## WORK ORDER:
Show each line of the entries below in which the word "column" appears.

Collected data entries:
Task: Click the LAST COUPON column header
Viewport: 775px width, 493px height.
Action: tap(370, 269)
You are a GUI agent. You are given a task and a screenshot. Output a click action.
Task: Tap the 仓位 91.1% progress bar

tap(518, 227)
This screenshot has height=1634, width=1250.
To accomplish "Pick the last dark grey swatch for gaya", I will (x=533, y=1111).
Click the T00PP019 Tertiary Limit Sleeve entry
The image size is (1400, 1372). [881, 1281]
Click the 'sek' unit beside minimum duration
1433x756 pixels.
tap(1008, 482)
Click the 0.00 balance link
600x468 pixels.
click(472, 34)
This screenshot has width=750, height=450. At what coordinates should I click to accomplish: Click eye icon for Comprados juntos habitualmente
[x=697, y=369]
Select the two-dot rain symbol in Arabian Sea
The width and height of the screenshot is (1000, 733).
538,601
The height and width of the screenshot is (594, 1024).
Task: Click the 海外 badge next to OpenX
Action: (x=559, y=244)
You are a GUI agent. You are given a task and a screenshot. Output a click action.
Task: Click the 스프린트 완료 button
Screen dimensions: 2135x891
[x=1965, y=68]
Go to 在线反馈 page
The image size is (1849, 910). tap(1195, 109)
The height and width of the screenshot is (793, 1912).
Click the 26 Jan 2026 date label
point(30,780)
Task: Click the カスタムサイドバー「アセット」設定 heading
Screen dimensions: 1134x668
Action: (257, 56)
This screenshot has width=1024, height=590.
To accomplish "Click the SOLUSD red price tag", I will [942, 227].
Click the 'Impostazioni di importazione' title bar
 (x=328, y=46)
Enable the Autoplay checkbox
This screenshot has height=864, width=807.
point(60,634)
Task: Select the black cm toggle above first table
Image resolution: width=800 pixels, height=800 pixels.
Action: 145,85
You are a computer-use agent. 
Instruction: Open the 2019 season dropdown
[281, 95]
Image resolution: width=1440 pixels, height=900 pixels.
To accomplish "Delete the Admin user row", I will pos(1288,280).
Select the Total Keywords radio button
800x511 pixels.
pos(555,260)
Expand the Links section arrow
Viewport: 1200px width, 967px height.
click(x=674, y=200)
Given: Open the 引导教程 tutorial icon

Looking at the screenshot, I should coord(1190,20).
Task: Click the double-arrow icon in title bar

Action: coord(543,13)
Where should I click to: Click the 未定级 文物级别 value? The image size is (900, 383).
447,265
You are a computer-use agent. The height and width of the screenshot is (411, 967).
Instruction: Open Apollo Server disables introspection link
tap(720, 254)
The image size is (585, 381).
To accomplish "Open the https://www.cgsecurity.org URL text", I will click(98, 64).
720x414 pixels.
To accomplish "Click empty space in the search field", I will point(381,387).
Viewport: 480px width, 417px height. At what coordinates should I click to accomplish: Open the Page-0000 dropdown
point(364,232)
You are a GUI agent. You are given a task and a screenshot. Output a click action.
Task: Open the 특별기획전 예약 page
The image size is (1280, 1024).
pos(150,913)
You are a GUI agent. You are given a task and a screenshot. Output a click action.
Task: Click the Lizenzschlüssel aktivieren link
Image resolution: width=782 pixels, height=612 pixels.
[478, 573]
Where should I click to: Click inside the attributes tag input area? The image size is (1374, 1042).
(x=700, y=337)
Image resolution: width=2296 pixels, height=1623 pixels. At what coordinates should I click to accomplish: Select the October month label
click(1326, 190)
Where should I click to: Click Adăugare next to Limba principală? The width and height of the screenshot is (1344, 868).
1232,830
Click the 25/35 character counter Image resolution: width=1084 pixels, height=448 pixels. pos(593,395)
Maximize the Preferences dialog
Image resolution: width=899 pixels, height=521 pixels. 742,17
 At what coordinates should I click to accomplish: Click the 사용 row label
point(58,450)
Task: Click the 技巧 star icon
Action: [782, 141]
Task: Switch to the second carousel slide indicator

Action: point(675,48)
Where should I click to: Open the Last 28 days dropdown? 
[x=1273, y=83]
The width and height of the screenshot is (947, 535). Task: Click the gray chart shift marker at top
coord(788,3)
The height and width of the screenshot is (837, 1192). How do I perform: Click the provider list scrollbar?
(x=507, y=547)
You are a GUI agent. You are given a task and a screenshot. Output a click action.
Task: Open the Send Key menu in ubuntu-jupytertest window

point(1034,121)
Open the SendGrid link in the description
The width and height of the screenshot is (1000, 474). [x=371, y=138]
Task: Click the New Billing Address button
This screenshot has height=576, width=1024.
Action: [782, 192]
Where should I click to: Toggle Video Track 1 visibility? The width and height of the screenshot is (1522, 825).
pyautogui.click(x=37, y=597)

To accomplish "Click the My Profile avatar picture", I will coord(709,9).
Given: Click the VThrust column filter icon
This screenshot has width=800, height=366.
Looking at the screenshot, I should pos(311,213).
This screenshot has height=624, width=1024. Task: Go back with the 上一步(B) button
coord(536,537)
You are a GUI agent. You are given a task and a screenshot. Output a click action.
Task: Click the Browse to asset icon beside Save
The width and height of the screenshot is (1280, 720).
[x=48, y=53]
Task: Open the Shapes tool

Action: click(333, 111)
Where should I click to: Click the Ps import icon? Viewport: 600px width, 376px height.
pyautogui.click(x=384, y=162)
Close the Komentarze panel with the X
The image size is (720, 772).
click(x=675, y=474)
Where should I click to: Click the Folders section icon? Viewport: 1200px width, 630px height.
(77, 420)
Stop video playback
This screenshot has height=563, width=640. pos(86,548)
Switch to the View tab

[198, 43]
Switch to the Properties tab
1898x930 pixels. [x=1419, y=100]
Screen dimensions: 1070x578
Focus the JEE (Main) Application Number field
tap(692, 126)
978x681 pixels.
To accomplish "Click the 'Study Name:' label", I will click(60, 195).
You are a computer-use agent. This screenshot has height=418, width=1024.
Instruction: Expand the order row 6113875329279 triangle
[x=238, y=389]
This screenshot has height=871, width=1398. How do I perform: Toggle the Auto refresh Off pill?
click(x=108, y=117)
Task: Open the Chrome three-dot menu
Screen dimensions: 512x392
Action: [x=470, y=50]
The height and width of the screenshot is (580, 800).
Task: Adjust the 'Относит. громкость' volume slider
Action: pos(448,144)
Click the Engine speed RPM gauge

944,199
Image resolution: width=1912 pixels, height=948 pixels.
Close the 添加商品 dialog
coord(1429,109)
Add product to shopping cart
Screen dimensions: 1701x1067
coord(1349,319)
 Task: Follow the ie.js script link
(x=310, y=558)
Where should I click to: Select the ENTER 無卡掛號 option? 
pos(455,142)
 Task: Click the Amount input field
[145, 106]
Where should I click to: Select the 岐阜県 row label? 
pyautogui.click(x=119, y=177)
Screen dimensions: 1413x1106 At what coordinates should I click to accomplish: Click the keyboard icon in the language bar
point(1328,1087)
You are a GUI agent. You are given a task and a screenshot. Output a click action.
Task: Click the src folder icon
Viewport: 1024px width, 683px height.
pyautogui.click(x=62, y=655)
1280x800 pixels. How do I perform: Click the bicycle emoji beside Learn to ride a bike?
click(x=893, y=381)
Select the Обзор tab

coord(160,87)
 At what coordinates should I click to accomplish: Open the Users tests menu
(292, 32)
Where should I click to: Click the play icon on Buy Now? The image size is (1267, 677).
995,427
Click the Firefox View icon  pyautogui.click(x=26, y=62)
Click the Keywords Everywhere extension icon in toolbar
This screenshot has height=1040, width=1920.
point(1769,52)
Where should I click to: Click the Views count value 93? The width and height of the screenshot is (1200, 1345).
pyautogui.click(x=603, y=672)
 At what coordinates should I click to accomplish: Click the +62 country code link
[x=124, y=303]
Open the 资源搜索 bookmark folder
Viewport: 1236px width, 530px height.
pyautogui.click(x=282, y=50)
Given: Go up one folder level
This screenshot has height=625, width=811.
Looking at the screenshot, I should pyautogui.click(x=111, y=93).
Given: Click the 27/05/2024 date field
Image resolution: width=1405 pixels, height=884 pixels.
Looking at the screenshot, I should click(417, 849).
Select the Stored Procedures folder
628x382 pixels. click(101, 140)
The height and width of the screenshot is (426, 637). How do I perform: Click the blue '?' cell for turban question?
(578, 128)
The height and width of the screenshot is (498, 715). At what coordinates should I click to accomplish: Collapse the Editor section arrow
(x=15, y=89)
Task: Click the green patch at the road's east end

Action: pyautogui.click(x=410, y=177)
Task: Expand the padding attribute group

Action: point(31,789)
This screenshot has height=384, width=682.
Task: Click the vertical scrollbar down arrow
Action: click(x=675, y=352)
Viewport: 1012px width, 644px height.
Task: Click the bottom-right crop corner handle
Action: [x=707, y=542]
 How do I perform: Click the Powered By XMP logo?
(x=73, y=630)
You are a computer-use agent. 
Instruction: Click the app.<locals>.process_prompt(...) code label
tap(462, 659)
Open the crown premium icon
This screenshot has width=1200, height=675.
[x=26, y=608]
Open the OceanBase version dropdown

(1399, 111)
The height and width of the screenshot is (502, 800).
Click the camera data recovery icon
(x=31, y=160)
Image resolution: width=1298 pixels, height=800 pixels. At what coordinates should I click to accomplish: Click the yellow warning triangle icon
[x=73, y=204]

## REPLY TO THE TASK:
Task: Click the LAST COUPON column header
Given: Click the VThrust column filter icon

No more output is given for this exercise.